ANA PAULA LOPES (radialista) - Rolândia
As eleições estão chegando e nós, adolescentes, estamos nos importando com elas, mesmo que os mais velhos não achem isso e ainda não sabemos o que foi decidido sobre a aplicação da Lei da Ficha Limpa. Por meio da mídia, soubemos que aproximadamente 200 prefeitos corruptos foram cassados durante os últimos quatro anos. Os políticos ''fichas sujas'' são pessoas que não foram julgadas ainda, porém cometeram erros. Já no caso dos cassados, foram julgados e deveriam estar sendo punidos ao invés de se reelegerem. Nós devemos não só falar, mas sim agir. Deveríamos fazer passeatas, protestos e organizar projetos sobre esse assunto, a fim de conscientizar não somente aqueles que votam, mas também aqueles que irão votar futuramente, mostrando nosso empenho e preocupação, porque seremos a nova geração de eleitores. Como podemos enxergar os políticos com bons olhos, sendo que eles não colaboram para essa visão?
BRUNA ESTEVES e REBEKA ANDRADE (estudantes) - Londrina
Queria viver no mundo do Chaves. Um mundo onde uma criança moradora de rua vive feliz, onde um inquilino sem condições não é despejado por não pagar meses de aluguel, que nem por apanhar frequentemente levanta a mão para uma mulher, onde crianças brincam no pátio sem se preocupar com algo que possa vir a acontecer, onde a diversão na TV é um simples concurso de miss ou um filme de terror, sem o sensacionalismo e a baixaria atual, onde uma vizinhança inteira que mesmo com suas diferenças e discussões consegue demonstrar carinho em uma viagem para Acapulco ou no dia de San Valentin, onde um carteiro não é atacado diariamente por cachorros, onde não há uma demonstração de racismo ou qualquer outro preconceito, onde um ladrão rouba apenas um ferro de passar e depois o devolve arrependido, onde existe humildade a ponto de uma celebridade pedir um macaco emprestado, onde a única pessoa que anda armada é com uma marreta biônica e a única droga consumida são pílulas de nanicolina, cedidas pelo Doutor Chapatin.
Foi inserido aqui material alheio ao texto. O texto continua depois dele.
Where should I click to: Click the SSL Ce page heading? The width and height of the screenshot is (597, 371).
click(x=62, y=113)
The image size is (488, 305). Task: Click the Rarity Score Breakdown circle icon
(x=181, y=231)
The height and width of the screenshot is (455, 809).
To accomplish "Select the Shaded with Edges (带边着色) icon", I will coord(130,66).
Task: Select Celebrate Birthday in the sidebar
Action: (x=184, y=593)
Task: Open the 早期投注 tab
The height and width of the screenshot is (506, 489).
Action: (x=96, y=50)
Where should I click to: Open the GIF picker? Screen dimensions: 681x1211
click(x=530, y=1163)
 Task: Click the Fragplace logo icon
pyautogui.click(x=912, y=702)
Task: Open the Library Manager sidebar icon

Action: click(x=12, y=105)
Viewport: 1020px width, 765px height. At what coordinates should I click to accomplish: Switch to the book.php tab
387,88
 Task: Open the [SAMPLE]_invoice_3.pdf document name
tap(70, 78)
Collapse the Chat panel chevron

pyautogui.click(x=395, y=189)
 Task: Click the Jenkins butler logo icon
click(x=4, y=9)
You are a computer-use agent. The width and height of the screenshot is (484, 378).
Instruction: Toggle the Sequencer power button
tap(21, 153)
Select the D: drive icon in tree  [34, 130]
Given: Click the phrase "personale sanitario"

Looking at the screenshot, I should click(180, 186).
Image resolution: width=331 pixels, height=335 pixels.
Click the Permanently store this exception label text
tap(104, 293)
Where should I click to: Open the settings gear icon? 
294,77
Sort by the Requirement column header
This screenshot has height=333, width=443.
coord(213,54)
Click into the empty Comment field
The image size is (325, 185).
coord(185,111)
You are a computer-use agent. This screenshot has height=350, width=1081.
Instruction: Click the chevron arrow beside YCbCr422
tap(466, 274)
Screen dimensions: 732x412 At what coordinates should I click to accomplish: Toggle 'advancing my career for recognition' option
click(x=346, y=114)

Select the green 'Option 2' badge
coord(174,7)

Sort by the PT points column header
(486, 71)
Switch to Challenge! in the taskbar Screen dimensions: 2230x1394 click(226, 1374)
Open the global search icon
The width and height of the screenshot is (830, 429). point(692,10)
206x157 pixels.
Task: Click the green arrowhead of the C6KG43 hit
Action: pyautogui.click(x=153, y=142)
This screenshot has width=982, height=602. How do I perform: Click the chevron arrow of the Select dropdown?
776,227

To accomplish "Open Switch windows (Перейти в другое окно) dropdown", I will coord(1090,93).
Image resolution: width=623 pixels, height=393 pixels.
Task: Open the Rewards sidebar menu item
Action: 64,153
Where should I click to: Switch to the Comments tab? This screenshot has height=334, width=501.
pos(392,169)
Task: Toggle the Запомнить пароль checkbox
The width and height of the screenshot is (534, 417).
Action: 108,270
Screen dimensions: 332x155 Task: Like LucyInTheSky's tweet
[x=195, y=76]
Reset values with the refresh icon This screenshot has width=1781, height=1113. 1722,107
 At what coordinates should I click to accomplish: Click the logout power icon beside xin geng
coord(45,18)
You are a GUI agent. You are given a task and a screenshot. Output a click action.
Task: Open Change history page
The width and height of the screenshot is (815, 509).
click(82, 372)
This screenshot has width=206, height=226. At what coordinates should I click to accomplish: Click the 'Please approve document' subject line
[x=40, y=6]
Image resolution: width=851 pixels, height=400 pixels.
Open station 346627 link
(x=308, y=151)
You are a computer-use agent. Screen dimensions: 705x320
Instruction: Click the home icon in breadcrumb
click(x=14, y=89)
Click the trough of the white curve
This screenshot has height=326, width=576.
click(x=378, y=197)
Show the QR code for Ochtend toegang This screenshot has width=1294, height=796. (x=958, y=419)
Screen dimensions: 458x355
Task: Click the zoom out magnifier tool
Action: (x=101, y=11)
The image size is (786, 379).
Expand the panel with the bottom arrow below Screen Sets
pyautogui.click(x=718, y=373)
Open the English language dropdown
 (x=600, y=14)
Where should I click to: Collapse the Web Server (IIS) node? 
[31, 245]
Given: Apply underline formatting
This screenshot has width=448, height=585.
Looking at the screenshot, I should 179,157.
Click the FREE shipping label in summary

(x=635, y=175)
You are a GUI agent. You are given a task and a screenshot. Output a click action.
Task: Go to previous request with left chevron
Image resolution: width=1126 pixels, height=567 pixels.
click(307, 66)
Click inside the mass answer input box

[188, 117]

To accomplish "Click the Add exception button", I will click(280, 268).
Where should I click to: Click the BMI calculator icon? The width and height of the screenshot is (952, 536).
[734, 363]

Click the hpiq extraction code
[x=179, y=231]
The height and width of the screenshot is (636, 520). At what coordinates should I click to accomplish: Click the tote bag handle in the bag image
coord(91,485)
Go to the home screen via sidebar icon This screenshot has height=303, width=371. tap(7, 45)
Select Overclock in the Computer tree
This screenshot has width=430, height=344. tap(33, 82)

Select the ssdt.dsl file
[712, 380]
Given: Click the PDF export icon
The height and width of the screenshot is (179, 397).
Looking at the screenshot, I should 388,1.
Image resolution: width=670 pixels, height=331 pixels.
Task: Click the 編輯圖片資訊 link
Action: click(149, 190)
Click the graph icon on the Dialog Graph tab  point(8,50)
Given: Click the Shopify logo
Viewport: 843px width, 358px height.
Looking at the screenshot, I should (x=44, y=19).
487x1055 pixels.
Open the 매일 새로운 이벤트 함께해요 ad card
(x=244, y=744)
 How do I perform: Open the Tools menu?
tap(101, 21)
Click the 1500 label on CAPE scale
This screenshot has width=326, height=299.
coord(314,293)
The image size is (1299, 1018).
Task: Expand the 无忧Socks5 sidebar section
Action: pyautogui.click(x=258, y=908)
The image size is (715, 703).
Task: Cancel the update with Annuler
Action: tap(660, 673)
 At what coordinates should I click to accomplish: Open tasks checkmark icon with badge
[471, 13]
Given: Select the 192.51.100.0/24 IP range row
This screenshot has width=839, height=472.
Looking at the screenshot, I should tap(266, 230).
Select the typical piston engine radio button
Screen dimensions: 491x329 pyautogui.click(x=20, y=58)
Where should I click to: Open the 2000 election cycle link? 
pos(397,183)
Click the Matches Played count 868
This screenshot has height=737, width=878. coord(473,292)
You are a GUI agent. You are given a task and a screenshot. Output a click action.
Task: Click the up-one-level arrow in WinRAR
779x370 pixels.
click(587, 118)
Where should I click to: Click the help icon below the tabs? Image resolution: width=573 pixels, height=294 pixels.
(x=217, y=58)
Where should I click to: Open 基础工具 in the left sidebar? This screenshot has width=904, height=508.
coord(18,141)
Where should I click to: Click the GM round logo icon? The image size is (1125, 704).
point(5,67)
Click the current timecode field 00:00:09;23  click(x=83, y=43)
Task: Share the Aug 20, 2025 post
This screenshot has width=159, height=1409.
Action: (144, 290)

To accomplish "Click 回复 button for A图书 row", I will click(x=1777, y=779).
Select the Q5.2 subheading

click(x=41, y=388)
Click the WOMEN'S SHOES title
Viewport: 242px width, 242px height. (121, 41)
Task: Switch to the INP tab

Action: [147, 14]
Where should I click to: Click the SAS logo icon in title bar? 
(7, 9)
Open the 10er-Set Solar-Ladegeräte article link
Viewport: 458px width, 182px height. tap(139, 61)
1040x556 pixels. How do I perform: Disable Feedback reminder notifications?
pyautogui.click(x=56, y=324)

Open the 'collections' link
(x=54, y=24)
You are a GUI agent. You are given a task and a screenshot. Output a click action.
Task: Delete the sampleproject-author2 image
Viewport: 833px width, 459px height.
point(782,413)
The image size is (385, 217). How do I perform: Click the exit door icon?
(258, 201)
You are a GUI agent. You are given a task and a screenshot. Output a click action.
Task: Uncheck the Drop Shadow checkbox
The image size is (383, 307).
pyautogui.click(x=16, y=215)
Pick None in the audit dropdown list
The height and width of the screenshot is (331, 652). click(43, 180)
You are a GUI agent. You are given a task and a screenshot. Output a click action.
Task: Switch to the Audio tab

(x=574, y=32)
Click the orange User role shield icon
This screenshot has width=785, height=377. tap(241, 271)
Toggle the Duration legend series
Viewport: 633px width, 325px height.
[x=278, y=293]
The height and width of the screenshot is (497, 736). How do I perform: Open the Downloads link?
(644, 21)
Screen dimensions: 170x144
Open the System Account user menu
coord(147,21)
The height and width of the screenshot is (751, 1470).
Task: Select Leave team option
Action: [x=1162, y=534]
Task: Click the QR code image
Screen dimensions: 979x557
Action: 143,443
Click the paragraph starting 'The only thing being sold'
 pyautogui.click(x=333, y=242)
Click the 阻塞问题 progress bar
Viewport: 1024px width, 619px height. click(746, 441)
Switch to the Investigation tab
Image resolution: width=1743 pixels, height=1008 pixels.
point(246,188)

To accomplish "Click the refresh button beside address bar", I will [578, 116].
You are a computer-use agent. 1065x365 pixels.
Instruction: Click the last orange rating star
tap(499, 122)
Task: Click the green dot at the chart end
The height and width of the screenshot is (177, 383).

RAFAEL MORIENTES (estudante de Jornalismo) - Londrina
A Justiça na Argentina fez a sua parte. Enjaulou torturadores, principalmete Alfredo Astiz, o ''anjo da morte'', executor de Azucena Villaflor de Vicenti, fundadora das Mães da Praça de Maio, brutalmente torturada e executada por ele e seus comparsas. Enquanto isso, um pretenso ministro ''comunista'' pede demissão por supostos crimes de corrupção no Brasil. Ora, uma mulher perde a vida por lutar por democracia, livre expressão e liberdade de todo um povo, o outro, um pretenso ''comunista'' perde a oportunidade de ser o ''cara'', um exemplo para toda uma geração de brasileiros? É o fim. Como diz um amigo libertário, anarquista, ambientalista, astrônomo e enamorado das estrelas: ''Só um asteróide salva!''.